During the Civil Rights movement of the mid-20th century, the New York Times published a full-page ad for contributing donations to defend Martin Luther King, Jr. on perjury charges. The ad contained several minor factual inaccuracies, such as the number of times that King had been arrested and actions taken by the Montgomery, Alabama police. The city Public Safety commissioner, L.B. Sullivan, felt that the criticism of his subordinates reflected on him, even though he was not mentioned in the ad. Sullivan sent a written request to the Times to publicly retract the information, as required for a public figure to seek punitive damages in a libel action under Alabama law.

When the Times refused and claimed that they were puzzled by the request, Sullivan filed his libel action against the Times and a group of African-American ministers mentioned in the ad. A jury in state court awarded him $500,000 in damages. Curiously, the Times did eventually retract the ad's statements when Alabama Governor John Patterson demanded it. The newspaper felt that, while Patterson also was not named in the ad, its comments reflected more directly on him because he represented the state of Alabama generally.

Opinions

Majority

  • William Joseph Brennan, Jr. (Author)
  • Earl Warren
  • Tom C. Clark
  • John Marshall Harlan II
  • Potter Stewart
  • Byron Raymond White

Brennan held that the First Amendment did not permit a finding of liability by Alabama courts in this context, especially considering the modest evidence that had been presented. When a statement concerns a public figure, according to Brennan, it is not enough to show that it is false for the press to be liable for libel. Instead, the target of the statement must show that it was made with knowledge of or reckless disregard for its falsity. Brennan used the term "actual malice" to summarize this standard, although he did not intend the usual meaning of a malicious purpose. "Malice" had a long-standing meaning within libel law that limited it to knowledge or gross recklessness rather than intent, since courts found it difficult to imagine that someone would knowingly disseminate false information without a bad intent.

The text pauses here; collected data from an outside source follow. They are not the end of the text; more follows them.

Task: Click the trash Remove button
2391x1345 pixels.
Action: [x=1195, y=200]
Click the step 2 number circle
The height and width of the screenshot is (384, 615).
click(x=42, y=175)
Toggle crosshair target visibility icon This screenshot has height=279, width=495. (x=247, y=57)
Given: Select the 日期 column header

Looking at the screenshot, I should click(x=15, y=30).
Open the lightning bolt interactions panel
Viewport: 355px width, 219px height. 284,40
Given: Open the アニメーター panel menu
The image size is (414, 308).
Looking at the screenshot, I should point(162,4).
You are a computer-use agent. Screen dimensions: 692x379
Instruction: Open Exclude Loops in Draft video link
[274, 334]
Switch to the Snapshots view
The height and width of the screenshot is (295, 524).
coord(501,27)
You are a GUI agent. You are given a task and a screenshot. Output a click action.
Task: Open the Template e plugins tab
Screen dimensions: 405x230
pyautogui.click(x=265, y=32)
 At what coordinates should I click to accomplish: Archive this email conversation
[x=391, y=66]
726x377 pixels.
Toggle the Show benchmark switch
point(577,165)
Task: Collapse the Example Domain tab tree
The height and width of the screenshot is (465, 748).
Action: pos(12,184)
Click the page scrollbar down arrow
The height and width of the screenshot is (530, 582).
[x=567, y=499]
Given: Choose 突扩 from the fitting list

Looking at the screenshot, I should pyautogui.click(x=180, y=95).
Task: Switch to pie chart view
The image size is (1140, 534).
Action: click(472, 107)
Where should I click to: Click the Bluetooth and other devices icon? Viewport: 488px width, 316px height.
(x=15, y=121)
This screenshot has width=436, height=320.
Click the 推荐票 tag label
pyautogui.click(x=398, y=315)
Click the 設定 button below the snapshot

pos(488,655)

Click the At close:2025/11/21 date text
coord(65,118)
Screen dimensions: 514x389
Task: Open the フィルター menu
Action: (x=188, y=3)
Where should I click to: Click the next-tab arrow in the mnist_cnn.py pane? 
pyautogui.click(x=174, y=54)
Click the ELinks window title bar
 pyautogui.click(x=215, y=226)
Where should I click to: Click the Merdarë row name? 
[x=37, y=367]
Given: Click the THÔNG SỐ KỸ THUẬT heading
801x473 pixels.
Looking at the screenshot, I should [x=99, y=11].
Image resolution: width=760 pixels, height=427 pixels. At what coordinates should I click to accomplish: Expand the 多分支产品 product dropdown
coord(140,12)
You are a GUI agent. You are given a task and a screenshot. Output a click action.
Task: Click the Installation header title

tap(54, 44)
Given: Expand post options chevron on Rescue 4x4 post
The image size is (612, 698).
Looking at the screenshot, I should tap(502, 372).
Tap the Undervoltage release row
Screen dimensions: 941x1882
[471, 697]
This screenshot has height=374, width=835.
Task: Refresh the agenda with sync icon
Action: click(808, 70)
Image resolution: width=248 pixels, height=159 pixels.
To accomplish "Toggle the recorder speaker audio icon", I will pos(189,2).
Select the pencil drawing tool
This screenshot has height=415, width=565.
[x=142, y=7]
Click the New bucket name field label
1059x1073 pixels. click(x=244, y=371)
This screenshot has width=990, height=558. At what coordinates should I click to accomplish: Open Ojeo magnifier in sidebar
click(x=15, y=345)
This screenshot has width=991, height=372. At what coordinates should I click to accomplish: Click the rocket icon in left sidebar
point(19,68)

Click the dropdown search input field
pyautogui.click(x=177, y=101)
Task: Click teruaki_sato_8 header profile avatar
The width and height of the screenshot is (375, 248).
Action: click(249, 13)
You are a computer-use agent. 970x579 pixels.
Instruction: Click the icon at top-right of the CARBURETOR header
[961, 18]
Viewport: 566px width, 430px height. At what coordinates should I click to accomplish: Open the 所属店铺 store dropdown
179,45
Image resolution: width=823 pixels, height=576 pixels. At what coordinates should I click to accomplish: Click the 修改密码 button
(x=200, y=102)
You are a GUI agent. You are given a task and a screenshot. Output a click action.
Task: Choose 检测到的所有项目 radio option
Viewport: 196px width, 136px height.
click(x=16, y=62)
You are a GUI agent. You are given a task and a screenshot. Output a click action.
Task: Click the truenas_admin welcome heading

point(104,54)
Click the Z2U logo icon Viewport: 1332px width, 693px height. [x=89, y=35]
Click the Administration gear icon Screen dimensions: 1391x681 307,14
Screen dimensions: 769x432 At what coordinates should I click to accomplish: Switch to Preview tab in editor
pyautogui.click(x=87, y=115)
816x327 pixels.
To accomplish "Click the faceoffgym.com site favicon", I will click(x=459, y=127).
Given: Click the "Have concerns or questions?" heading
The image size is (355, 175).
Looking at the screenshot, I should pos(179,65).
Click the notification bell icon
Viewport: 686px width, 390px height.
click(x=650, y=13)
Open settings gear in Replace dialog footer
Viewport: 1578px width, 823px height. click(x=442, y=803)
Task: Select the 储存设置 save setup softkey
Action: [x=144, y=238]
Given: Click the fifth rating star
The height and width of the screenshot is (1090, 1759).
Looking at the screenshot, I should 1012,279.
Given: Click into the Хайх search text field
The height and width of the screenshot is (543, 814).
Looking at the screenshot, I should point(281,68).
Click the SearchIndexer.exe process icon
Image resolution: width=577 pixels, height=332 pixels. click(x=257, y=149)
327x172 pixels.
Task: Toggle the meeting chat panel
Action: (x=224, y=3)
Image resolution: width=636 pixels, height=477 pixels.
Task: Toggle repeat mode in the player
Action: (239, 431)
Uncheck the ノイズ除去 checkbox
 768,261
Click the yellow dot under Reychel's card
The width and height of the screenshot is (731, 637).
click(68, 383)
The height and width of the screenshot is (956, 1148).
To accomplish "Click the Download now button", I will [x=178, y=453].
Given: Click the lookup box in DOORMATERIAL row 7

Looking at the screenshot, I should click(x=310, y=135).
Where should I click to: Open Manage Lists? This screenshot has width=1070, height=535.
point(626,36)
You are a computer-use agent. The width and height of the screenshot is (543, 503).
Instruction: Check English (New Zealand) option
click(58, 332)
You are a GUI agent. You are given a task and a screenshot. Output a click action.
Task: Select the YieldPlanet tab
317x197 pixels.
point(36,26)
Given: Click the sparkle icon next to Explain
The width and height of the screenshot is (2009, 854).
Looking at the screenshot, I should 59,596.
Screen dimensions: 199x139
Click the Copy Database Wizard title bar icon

However, it previously had been used only to determine whether enhanced penalties, such as punitive damages, should be awarded.

Concurrence

  • Hugo Lafayette Black (Author)
  • William Orville Douglas

While he agreed with the majority's reasoning, Black felt that the actual malice standard did not go far enough in providing First Amendment protections. He argued that it was not clear enough to be consistently applied.

Concurrence

  • Arthur Joseph Goldberg (Author)
  • William Orville Douglas

Case Commentary

This case clarified the scope of First Amendment protection for speech on matters of public concern, resolving a disagreement among lower courts as to whether it extended beyond opinion and comment to good-faith statements that proved to be factually and objectively false. In deciding that it did, the Supreme Court gave substantial protections to defendants such as newspapers and other media outlets by raising the burden of proof required for plaintiffs in libel claims.

Another, less familiar development associated with this case is the burden shifting from the defendant proving that the statement was true, as was traditionally done in defamation cases, to the plaintiff proving that the statement was false. Great Britain continues to adhere to the traditional rule, while Australia has followed the U.S. in making the shift.